Your output should consist solely of the lines from the one holding "Губернатор Тульской области" to the end of the records below, inclusive, reproduced exactly and free of pictures.

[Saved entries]
-- Opening Marker --

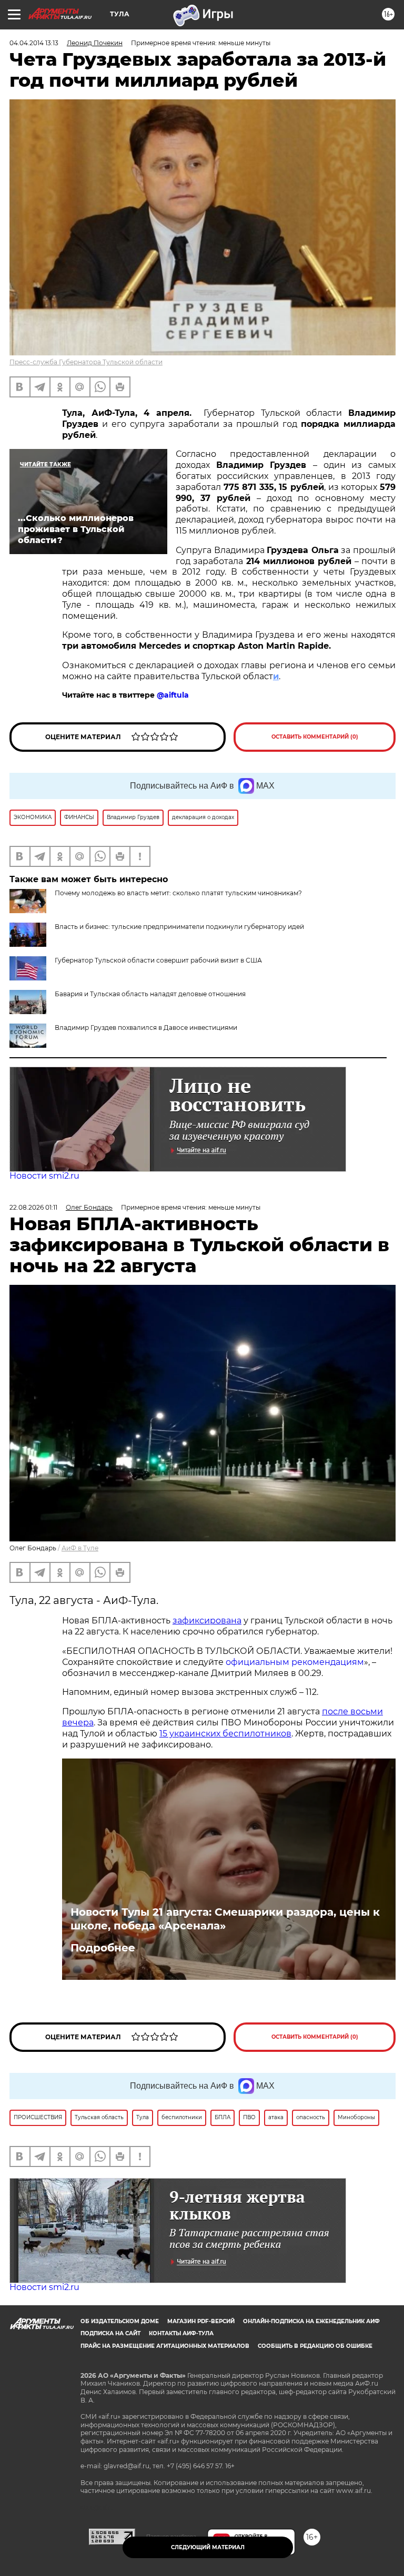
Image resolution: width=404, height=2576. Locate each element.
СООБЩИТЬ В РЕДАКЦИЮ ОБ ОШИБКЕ (315, 2346)
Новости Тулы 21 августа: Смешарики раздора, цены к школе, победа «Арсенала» (225, 1919)
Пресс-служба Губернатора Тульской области (86, 362)
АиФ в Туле (80, 1548)
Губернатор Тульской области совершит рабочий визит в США (158, 960)
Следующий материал (208, 2547)
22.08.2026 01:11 (33, 1207)
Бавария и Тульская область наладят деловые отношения (150, 994)
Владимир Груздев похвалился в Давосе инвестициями (146, 1027)
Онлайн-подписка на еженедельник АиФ (311, 2321)
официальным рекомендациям (295, 1662)
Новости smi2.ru (44, 1176)
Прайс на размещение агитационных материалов (164, 2346)
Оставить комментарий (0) (314, 736)
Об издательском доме (119, 2321)
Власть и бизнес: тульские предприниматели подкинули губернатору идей (179, 927)
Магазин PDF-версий (201, 2321)
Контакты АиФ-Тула (181, 2333)
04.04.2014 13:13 (33, 43)
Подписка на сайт (110, 2333)
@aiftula (173, 695)
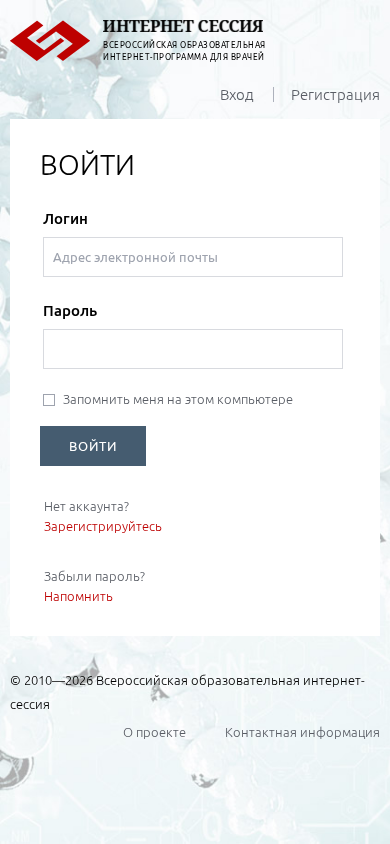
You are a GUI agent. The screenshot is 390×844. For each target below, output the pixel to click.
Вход (237, 94)
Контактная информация (302, 732)
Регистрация (335, 94)
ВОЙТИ (93, 446)
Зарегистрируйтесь (103, 526)
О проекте (154, 732)
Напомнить (78, 596)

-- Closing Marker --

• [Solution]:
Губернатор Тульской области совершит рабочий визит в США (158, 960)
Следующий материал (208, 2547)
22.08.2026 01:11 (33, 1207)
Бавария и Тульская область наладят деловые отношения (150, 994)
Владимир Груздев похвалился в Давосе инвестициями (146, 1027)
Онлайн-подписка на еженедельник АиФ (311, 2321)
официальным рекомендациям (295, 1662)
Новости smi2.ru (44, 1176)
Прайс на размещение агитационных материалов (164, 2346)
Оставить комментарий (0) (314, 736)
Об издательском доме (119, 2321)
Власть и бизнес: тульские предприниматели подкинули губернатору идей (179, 927)
Магазин PDF-версий (201, 2321)
Контакты АиФ-Тула (181, 2333)
04.04.2014 13:13 (33, 43)
Подписка на сайт (110, 2333)
@aiftula (173, 695)
You are a GUI agent. The screenshot is 390×844. For each target below, output the pixel to click.
Вход (237, 94)
Контактная информация (302, 732)
Регистрация (335, 94)
ВОЙТИ (93, 446)
Зарегистрируйтесь (103, 526)
О проекте (154, 732)
Напомнить (78, 596)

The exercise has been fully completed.